Work to be completed: Return all of the entries below, word for word. Omit each picture.

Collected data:
------------------------------

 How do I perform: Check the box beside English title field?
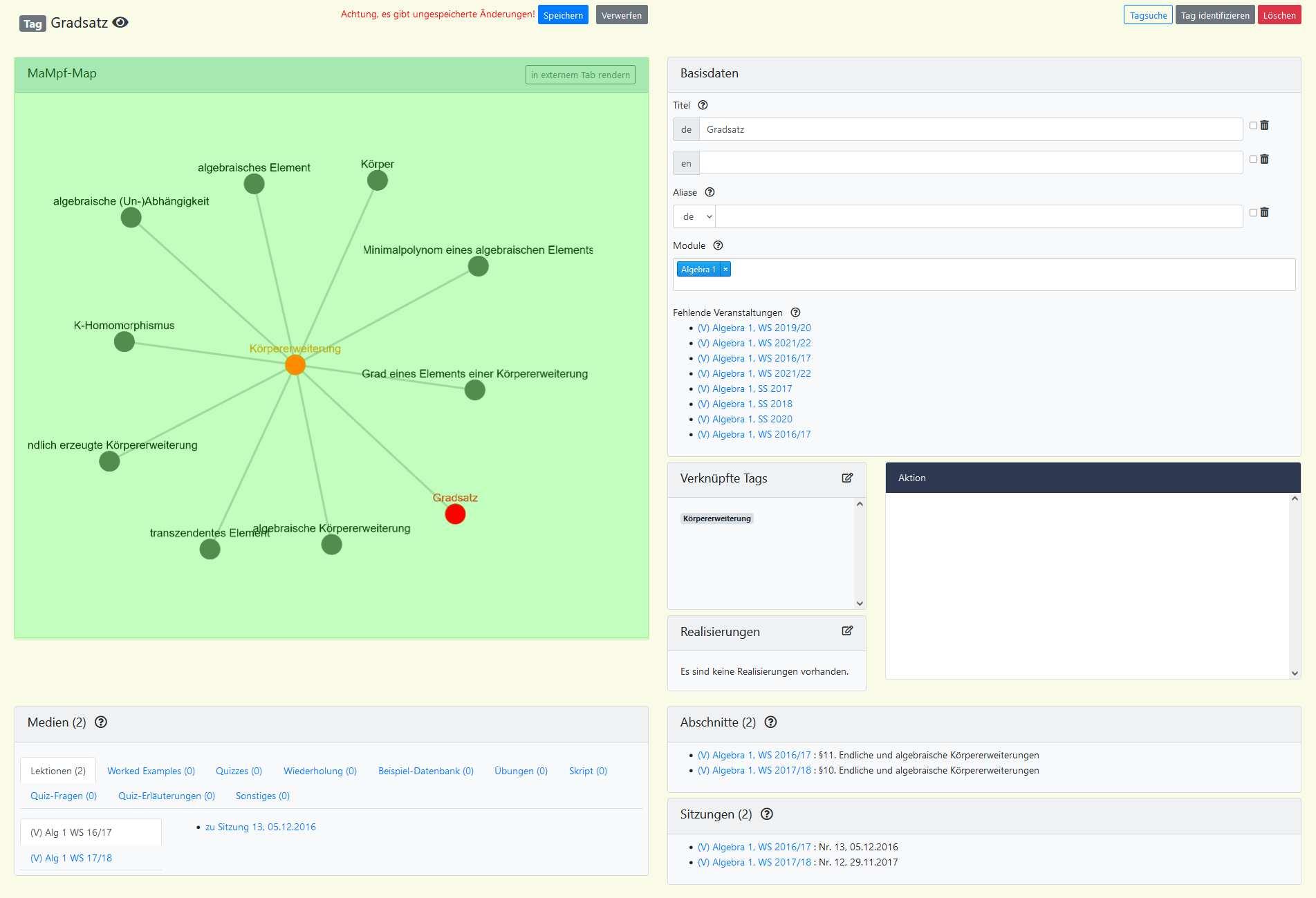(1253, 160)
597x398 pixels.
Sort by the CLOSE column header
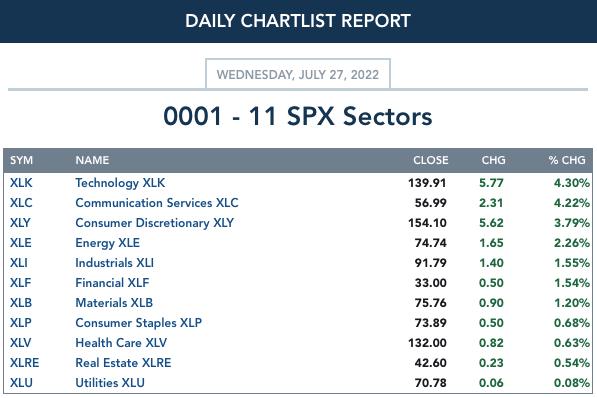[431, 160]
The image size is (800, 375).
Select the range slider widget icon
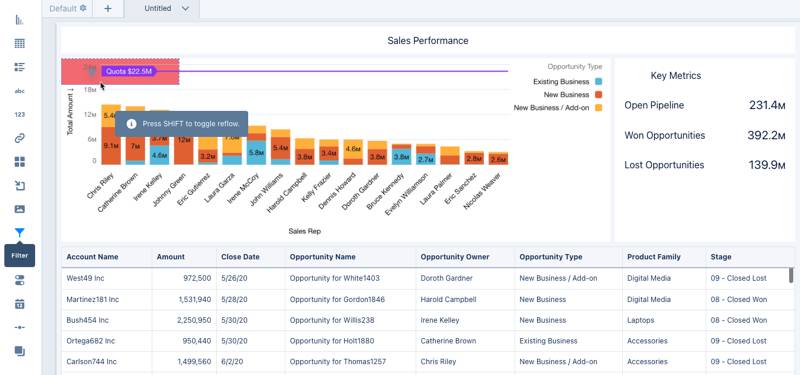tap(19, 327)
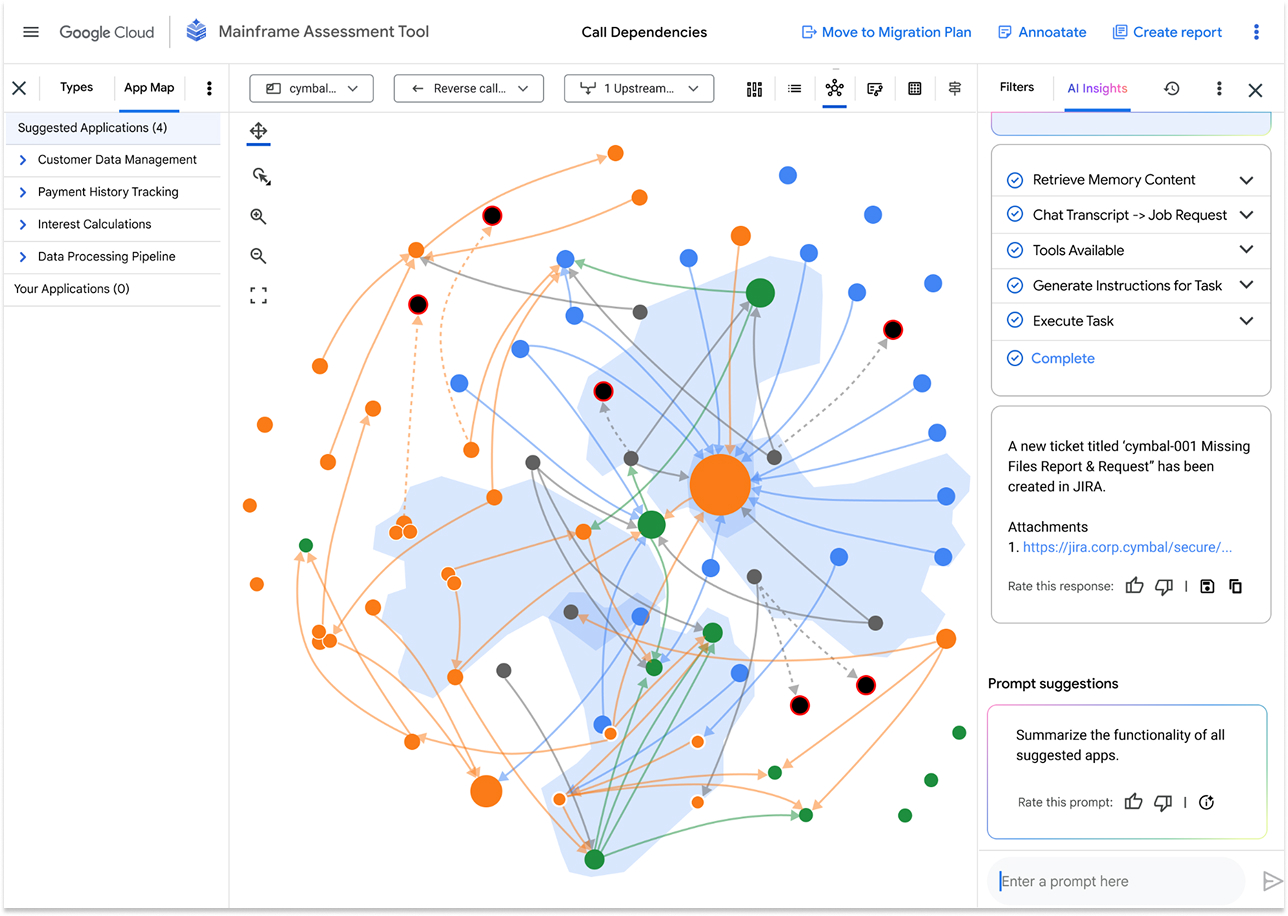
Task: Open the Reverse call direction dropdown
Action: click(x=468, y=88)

------------------------------

Worked solution:
 How do I perform: Check the box beside English title field?
(1253, 160)
597x398 pixels.
Sort by the CLOSE column header
[431, 160]
The image size is (800, 375).
Select the range slider widget icon
tap(19, 327)
Task: Open the Reverse call direction dropdown
Action: click(x=468, y=88)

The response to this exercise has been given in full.